> EXERCISE PROMPT:
In the text on software testing below, what goal coverage is given for component tests?

*** PASSAGE TO READ ***

For example, I'm using GUI elements as well, should I test those? Should I just test it by using it and then visually confirm all is in order? I do know it depends on whether it's critical or not, but at which point do you say "Let's not test that, because it's not really relevant/important"?
So a summary: How to choose which testing method is best, and where do you draw the line when you use the method to test your software?
There are several kind of tests but imho the most important are unit test, component test, function test and end-to-end test.
Unit tests checks if your classes works as intended.(JUnit). These tests are the base of your testing environment as these tells whether your methods works. Your goal is 100% coverage here as these are the most important part of your tests.
Component tests checks how several class works together in your code. Component can be a lot of stuff in the code, but its basically more than unit testing, and less than function testing. The goal coverage is around 75%.
Function tests are testing the actual functionalities you implement. For example, if you want a button that saves some input data to a database, that is a functionality of the program. That is what you test. The goal coverage here is around 50%.
End-to-end tests are testing your whole application. These can be quite robust, and you likely cant and don't want to test everything, this test is here to check if the whole system works. The goal coverage is around 25%.
This is the order of importance too.
There is no such thing in these as "better" though. Any test you can run to check if your code works as intended is equally good.
You probably want most of your test automated: so you can test while you having a coffee break or your servers can test everything while you are away from work, then check the results in the morning.
GUI testing considered the hardest part of testing, and there are several tools that help you with that, for example Selenium for browser-GUI testing.

*** End of PASSAGE TO READ ***
*** GIVEN INFORMATION ***

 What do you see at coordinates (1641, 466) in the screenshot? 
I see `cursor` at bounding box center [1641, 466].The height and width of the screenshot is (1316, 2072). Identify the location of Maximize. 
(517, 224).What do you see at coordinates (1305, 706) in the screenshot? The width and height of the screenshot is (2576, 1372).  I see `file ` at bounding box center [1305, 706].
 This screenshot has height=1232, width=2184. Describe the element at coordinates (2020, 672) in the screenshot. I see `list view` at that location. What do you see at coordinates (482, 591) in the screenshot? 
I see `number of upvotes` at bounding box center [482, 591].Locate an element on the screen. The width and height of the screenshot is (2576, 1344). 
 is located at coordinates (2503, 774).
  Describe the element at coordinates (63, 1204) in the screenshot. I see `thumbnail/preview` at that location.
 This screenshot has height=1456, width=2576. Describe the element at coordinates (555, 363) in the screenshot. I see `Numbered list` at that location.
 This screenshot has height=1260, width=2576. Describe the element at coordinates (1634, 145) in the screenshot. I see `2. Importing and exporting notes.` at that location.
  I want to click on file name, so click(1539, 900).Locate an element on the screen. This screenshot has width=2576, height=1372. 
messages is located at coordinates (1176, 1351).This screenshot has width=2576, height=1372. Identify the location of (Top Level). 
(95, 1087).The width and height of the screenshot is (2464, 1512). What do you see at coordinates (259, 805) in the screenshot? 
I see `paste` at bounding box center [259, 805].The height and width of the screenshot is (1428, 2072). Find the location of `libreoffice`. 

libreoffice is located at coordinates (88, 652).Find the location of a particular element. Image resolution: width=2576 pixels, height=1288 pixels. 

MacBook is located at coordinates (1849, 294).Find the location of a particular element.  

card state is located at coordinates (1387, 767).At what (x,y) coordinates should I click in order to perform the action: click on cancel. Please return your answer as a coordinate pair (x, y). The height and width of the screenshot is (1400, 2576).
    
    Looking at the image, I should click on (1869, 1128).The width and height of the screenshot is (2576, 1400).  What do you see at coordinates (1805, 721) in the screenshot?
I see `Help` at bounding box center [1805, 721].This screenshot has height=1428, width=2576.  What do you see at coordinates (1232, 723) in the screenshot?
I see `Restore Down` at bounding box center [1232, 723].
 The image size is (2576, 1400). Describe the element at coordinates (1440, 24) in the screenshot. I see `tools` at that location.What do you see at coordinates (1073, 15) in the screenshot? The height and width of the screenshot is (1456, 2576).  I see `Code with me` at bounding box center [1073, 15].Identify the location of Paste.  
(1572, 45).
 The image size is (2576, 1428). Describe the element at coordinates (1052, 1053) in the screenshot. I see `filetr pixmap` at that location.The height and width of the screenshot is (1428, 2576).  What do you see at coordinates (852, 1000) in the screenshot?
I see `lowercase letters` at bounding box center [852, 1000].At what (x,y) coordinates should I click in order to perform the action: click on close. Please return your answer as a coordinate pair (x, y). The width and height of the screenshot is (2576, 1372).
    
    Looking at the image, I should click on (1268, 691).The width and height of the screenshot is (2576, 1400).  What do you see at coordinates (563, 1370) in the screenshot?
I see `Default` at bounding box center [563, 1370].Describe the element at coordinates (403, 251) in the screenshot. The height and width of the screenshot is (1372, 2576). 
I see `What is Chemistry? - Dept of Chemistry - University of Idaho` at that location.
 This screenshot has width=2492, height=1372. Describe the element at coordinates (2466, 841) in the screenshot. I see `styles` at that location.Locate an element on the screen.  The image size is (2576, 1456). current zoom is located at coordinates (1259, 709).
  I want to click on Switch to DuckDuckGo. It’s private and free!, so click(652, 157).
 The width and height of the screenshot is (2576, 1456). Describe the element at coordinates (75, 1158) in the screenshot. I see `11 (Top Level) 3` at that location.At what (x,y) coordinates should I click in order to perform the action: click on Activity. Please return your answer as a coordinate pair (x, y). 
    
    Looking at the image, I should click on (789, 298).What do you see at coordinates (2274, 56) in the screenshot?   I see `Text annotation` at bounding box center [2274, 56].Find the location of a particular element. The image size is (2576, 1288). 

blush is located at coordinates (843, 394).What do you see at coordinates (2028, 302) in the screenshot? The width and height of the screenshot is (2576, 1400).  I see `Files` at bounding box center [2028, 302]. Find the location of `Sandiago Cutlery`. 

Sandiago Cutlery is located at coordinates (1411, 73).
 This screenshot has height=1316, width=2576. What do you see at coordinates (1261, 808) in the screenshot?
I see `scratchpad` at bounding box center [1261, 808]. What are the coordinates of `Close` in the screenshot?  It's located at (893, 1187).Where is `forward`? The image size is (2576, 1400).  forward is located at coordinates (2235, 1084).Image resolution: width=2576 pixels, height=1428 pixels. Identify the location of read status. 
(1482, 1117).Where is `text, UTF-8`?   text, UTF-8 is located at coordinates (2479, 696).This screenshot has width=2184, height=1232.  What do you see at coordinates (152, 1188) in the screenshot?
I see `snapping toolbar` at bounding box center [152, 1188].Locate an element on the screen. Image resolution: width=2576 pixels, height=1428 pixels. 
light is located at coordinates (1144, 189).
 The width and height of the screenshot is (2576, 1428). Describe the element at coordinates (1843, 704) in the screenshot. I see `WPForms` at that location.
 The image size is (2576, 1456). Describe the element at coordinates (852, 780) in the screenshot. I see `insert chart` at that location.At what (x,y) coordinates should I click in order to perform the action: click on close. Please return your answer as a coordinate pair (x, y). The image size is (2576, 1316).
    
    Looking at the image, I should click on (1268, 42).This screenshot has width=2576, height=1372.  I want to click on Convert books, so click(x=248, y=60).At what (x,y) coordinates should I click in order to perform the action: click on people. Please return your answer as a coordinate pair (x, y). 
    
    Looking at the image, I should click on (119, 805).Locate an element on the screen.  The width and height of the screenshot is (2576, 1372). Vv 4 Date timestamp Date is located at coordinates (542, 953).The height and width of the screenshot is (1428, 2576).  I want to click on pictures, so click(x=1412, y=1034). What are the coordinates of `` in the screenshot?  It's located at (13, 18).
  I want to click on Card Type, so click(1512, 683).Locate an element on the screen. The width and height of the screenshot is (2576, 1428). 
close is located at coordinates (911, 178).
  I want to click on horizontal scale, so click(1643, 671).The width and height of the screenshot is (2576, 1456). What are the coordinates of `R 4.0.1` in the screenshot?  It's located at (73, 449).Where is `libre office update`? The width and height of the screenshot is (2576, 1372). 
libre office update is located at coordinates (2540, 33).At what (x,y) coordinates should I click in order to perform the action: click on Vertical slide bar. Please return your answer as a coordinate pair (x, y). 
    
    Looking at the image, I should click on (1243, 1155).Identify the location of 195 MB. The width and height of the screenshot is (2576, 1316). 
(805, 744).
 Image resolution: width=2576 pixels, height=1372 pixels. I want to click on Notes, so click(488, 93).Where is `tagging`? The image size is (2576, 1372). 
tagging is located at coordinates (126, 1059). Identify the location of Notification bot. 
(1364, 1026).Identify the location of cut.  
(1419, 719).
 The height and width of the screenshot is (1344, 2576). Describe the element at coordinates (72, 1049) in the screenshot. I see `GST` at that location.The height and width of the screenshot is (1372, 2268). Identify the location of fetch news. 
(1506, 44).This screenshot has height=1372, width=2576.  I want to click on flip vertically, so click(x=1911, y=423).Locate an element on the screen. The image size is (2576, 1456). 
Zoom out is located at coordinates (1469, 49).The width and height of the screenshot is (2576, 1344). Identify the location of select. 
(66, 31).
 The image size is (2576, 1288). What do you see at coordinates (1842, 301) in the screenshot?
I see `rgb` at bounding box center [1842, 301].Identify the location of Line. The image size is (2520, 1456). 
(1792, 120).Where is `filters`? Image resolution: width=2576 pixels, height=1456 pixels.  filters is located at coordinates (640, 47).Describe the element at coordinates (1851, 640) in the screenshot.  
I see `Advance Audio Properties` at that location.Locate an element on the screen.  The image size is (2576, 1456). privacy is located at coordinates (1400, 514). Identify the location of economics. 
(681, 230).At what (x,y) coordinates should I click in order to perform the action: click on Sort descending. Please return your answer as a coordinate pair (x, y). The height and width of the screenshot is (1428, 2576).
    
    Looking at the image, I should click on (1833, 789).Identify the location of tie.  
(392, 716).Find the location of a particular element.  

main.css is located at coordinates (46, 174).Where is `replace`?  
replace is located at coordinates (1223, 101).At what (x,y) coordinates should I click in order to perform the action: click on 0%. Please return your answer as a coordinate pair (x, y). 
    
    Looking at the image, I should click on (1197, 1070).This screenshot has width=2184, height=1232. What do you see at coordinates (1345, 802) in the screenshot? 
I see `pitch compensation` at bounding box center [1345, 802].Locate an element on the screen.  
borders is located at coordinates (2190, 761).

*** End of GIVEN INFORMATION ***

> RESPONSE FOR THIS EXERCISE:
Around 75%.